* **DATA SUPPLIED**:

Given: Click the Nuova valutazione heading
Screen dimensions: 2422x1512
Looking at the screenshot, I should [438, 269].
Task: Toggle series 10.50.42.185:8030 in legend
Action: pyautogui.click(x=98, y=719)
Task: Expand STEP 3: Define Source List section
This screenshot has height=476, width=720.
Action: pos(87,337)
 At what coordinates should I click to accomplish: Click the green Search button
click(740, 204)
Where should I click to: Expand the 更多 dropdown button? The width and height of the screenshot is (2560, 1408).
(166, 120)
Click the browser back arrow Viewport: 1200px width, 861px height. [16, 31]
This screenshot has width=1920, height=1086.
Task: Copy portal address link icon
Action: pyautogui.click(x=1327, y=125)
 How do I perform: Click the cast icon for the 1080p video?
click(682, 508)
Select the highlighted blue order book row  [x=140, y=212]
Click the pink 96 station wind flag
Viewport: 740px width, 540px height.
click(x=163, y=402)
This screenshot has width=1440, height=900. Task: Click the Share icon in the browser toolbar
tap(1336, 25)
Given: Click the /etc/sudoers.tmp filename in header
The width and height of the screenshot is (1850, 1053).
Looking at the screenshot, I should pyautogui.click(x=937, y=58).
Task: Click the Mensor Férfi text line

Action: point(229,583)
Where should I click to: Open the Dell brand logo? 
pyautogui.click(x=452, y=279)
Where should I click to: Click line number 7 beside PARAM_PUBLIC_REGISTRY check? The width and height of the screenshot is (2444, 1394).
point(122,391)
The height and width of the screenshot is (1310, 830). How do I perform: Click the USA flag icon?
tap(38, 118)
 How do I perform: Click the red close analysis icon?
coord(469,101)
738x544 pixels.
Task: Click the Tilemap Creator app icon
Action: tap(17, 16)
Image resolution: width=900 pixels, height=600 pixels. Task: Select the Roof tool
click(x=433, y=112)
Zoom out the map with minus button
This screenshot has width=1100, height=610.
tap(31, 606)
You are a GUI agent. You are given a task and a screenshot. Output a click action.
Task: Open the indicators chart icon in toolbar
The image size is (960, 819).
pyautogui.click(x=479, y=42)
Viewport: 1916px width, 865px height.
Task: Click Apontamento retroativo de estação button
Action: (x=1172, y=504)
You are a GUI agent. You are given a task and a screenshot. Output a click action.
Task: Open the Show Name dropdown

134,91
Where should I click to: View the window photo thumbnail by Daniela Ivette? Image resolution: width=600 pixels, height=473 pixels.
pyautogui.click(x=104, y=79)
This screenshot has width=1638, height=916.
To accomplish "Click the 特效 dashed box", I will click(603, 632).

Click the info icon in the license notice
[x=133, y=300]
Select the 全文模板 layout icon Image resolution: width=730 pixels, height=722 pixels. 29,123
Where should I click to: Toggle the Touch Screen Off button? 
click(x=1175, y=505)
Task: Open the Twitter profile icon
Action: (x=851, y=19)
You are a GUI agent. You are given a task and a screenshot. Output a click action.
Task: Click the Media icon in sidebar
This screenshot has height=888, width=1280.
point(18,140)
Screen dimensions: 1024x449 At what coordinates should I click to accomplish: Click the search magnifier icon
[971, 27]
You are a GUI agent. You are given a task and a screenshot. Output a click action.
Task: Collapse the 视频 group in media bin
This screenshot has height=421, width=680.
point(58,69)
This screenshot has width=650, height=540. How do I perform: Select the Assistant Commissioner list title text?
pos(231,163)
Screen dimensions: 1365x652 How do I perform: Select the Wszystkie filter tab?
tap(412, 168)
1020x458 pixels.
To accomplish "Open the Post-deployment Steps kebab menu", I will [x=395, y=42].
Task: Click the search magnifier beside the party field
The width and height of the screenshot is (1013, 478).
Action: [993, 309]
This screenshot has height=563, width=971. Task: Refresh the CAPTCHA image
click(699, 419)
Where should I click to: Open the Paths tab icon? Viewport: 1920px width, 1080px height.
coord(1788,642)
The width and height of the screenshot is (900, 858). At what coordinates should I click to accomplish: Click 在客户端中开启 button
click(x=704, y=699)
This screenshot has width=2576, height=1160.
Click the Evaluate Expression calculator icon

* **TASK PROMPT**: Reproduce all of the items above verbatim, keeping every line unchanged.

* **ANSWER TO THE PROBLEM**:
Given: Click the Nuova valutazione heading
Screen dimensions: 2422x1512
Looking at the screenshot, I should [438, 269].
Task: Toggle series 10.50.42.185:8030 in legend
Action: pyautogui.click(x=98, y=719)
Task: Expand STEP 3: Define Source List section
This screenshot has height=476, width=720.
Action: pos(87,337)
 At what coordinates should I click to accomplish: Click the green Search button
click(740, 204)
Where should I click to: Expand the 更多 dropdown button? The width and height of the screenshot is (2560, 1408).
(166, 120)
Click the browser back arrow Viewport: 1200px width, 861px height. [16, 31]
This screenshot has width=1920, height=1086.
Task: Copy portal address link icon
Action: pyautogui.click(x=1327, y=125)
 How do I perform: Click the cast icon for the 1080p video?
click(682, 508)
Select the highlighted blue order book row  [x=140, y=212]
Click the pink 96 station wind flag
Viewport: 740px width, 540px height.
click(x=163, y=402)
This screenshot has width=1440, height=900. Task: Click the Share icon in the browser toolbar
tap(1336, 25)
Given: Click the /etc/sudoers.tmp filename in header
The width and height of the screenshot is (1850, 1053).
Looking at the screenshot, I should pyautogui.click(x=937, y=58).
Task: Click the Mensor Férfi text line

Action: point(229,583)
Where should I click to: Open the Dell brand logo? 
pyautogui.click(x=452, y=279)
Where should I click to: Click line number 7 beside PARAM_PUBLIC_REGISTRY check? The width and height of the screenshot is (2444, 1394).
point(122,391)
The height and width of the screenshot is (1310, 830). How do I perform: Click the USA flag icon?
tap(38, 118)
 How do I perform: Click the red close analysis icon?
coord(469,101)
738x544 pixels.
Task: Click the Tilemap Creator app icon
Action: tap(17, 16)
Image resolution: width=900 pixels, height=600 pixels. Task: Select the Roof tool
click(x=433, y=112)
Zoom out the map with minus button
This screenshot has width=1100, height=610.
tap(31, 606)
You are a GUI agent. You are given a task and a screenshot. Output a click action.
Task: Open the indicators chart icon in toolbar
The image size is (960, 819).
pyautogui.click(x=479, y=42)
Viewport: 1916px width, 865px height.
Task: Click Apontamento retroativo de estação button
Action: (x=1172, y=504)
You are a GUI agent. You are given a task and a screenshot. Output a click action.
Task: Open the Show Name dropdown

134,91
Where should I click to: View the window photo thumbnail by Daniela Ivette? Image resolution: width=600 pixels, height=473 pixels.
pyautogui.click(x=104, y=79)
This screenshot has width=1638, height=916.
To accomplish "Click the 特效 dashed box", I will click(603, 632).

Click the info icon in the license notice
[x=133, y=300]
Select the 全文模板 layout icon Image resolution: width=730 pixels, height=722 pixels. 29,123
Where should I click to: Toggle the Touch Screen Off button? 
click(x=1175, y=505)
Task: Open the Twitter profile icon
Action: (x=851, y=19)
You are a GUI agent. You are given a task and a screenshot. Output a click action.
Task: Click the Media icon in sidebar
This screenshot has height=888, width=1280.
point(18,140)
Screen dimensions: 1024x449 At what coordinates should I click to accomplish: Click the search magnifier icon
[971, 27]
You are a GUI agent. You are given a task and a screenshot. Output a click action.
Task: Collapse the 视频 group in media bin
This screenshot has height=421, width=680.
point(58,69)
This screenshot has width=650, height=540. How do I perform: Select the Assistant Commissioner list title text?
pos(231,163)
Screen dimensions: 1365x652 How do I perform: Select the Wszystkie filter tab?
tap(412, 168)
1020x458 pixels.
To accomplish "Open the Post-deployment Steps kebab menu", I will [x=395, y=42].
Task: Click the search magnifier beside the party field
The width and height of the screenshot is (1013, 478).
Action: [993, 309]
This screenshot has height=563, width=971. Task: Refresh the CAPTCHA image
click(699, 419)
Where should I click to: Open the Paths tab icon? Viewport: 1920px width, 1080px height.
coord(1788,642)
The width and height of the screenshot is (900, 858). At what coordinates should I click to accomplish: Click 在客户端中开启 button
click(x=704, y=699)
This screenshot has width=2576, height=1160.
Click the Evaluate Expression calculator icon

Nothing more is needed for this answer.